- [What this task involves]: Look through the material below. Return exactly the lines from the one with "Apply Bold formatting in properties panel" through the one with "Collapse the File", both included.

___ Available records

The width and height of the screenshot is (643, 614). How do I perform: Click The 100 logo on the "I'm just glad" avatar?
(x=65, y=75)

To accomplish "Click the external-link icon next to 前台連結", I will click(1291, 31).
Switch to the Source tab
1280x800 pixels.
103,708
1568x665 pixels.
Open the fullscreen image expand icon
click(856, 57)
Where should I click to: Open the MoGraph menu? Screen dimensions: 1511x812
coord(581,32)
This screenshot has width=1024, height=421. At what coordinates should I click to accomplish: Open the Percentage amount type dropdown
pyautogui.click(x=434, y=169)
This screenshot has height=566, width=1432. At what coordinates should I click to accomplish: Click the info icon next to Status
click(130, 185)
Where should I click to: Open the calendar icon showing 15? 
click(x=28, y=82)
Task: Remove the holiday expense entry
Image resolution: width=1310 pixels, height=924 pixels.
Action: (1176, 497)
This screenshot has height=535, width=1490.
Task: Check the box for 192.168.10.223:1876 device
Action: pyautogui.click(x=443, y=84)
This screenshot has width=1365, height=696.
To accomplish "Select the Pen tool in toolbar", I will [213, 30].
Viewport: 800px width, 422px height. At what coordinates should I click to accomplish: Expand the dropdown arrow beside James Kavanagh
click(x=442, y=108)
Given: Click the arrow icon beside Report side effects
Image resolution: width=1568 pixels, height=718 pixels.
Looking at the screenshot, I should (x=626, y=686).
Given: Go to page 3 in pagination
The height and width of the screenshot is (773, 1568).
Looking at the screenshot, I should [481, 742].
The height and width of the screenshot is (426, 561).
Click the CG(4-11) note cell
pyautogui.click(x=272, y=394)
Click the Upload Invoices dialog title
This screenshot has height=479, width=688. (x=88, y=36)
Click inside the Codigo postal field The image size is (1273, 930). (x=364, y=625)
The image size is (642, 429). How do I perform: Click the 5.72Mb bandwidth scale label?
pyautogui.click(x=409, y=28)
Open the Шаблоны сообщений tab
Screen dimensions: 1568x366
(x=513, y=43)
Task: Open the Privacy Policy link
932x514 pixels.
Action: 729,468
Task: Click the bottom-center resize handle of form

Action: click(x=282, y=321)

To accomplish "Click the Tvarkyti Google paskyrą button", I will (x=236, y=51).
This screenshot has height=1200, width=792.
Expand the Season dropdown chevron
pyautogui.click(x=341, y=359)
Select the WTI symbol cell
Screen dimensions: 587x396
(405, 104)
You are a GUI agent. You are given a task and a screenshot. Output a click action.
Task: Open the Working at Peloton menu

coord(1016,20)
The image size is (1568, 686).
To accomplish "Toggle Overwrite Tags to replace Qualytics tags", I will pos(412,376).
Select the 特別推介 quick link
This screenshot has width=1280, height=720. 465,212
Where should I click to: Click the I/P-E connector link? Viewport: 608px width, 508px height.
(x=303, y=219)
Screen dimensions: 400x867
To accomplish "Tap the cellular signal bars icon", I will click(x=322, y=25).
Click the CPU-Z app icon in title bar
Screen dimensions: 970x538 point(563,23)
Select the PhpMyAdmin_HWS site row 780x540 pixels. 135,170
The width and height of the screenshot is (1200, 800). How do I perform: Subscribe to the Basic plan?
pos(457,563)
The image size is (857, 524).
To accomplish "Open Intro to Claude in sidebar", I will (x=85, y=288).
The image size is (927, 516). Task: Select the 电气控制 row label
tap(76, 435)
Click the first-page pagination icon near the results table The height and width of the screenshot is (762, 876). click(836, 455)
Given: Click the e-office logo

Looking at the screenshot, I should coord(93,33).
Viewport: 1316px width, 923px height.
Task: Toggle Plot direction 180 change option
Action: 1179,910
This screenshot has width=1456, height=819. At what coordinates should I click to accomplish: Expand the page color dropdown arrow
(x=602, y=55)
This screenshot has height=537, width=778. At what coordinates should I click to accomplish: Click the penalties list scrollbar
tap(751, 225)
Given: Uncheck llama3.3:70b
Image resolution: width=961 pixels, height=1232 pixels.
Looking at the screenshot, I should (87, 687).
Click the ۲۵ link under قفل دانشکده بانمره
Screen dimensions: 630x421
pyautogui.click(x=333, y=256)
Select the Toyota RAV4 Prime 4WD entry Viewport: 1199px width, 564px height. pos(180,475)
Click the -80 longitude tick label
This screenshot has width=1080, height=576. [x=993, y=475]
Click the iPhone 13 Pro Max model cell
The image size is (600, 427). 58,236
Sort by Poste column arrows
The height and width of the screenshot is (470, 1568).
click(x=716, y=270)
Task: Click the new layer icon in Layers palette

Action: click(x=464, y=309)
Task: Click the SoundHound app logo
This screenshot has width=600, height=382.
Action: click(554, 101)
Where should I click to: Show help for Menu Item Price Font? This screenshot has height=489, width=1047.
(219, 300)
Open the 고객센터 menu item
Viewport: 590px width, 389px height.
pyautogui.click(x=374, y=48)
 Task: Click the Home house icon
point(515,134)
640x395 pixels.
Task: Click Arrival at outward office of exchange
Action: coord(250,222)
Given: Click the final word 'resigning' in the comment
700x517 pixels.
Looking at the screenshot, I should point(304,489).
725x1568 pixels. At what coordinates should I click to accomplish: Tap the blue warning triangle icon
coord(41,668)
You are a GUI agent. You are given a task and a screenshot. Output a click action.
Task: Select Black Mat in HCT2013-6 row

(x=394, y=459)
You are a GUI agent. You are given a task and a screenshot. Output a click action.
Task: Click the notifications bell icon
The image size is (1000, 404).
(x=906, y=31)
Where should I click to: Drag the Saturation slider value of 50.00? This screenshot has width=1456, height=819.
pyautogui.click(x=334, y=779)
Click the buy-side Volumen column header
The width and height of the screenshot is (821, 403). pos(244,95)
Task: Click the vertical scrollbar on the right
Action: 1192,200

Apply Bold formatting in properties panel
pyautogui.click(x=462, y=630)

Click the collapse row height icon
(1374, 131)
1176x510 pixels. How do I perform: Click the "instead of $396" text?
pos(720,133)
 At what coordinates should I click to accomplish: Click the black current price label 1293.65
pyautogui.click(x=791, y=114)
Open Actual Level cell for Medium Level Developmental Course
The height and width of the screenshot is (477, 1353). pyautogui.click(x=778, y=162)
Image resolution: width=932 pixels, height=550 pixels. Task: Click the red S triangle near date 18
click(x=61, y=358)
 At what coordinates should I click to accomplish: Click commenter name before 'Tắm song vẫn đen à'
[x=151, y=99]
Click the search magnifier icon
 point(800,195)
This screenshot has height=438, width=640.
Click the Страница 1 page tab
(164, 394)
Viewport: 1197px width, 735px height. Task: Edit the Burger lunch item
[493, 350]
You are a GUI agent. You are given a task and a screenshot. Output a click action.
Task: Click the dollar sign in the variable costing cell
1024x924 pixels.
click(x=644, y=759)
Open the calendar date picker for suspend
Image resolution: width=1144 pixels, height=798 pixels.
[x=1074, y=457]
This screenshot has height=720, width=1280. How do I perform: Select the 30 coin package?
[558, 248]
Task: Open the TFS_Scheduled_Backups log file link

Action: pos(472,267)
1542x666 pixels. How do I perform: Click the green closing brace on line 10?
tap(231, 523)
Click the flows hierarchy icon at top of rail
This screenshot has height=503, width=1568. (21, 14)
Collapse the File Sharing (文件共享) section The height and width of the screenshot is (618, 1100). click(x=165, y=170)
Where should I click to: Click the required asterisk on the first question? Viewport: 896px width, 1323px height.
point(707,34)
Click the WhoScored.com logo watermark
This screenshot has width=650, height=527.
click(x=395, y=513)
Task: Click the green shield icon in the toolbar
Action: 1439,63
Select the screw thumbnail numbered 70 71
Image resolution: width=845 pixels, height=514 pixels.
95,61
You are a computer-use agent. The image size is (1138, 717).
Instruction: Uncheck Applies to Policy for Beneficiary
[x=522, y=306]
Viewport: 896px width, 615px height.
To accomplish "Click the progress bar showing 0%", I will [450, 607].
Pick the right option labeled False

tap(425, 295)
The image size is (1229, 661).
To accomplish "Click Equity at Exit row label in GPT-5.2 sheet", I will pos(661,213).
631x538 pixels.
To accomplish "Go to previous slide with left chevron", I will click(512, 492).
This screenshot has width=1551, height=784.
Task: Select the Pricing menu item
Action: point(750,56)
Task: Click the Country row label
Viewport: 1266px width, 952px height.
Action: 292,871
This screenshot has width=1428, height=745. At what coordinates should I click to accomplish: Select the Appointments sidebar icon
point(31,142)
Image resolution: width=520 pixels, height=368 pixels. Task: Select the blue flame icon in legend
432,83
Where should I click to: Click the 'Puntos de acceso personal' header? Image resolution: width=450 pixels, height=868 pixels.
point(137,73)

______

- [Answer]:
Apply Bold formatting in properties panel
pyautogui.click(x=462, y=630)

Click the collapse row height icon
(1374, 131)
1176x510 pixels. How do I perform: Click the "instead of $396" text?
pos(720,133)
 At what coordinates should I click to accomplish: Click the black current price label 1293.65
pyautogui.click(x=791, y=114)
Open Actual Level cell for Medium Level Developmental Course
The height and width of the screenshot is (477, 1353). pyautogui.click(x=778, y=162)
Image resolution: width=932 pixels, height=550 pixels. Task: Click the red S triangle near date 18
click(x=61, y=358)
 At what coordinates should I click to accomplish: Click commenter name before 'Tắm song vẫn đen à'
[x=151, y=99]
Click the search magnifier icon
 point(800,195)
This screenshot has height=438, width=640.
Click the Страница 1 page tab
(164, 394)
Viewport: 1197px width, 735px height. Task: Edit the Burger lunch item
[493, 350]
You are a GUI agent. You are given a task and a screenshot. Output a click action.
Task: Click the dollar sign in the variable costing cell
1024x924 pixels.
click(x=644, y=759)
Open the calendar date picker for suspend
Image resolution: width=1144 pixels, height=798 pixels.
[x=1074, y=457]
This screenshot has height=720, width=1280. How do I perform: Select the 30 coin package?
[558, 248]
Task: Open the TFS_Scheduled_Backups log file link

Action: pos(472,267)
1542x666 pixels. How do I perform: Click the green closing brace on line 10?
tap(231, 523)
Click the flows hierarchy icon at top of rail
This screenshot has height=503, width=1568. (21, 14)
Collapse the File Sharing (文件共享) section The height and width of the screenshot is (618, 1100). click(x=165, y=170)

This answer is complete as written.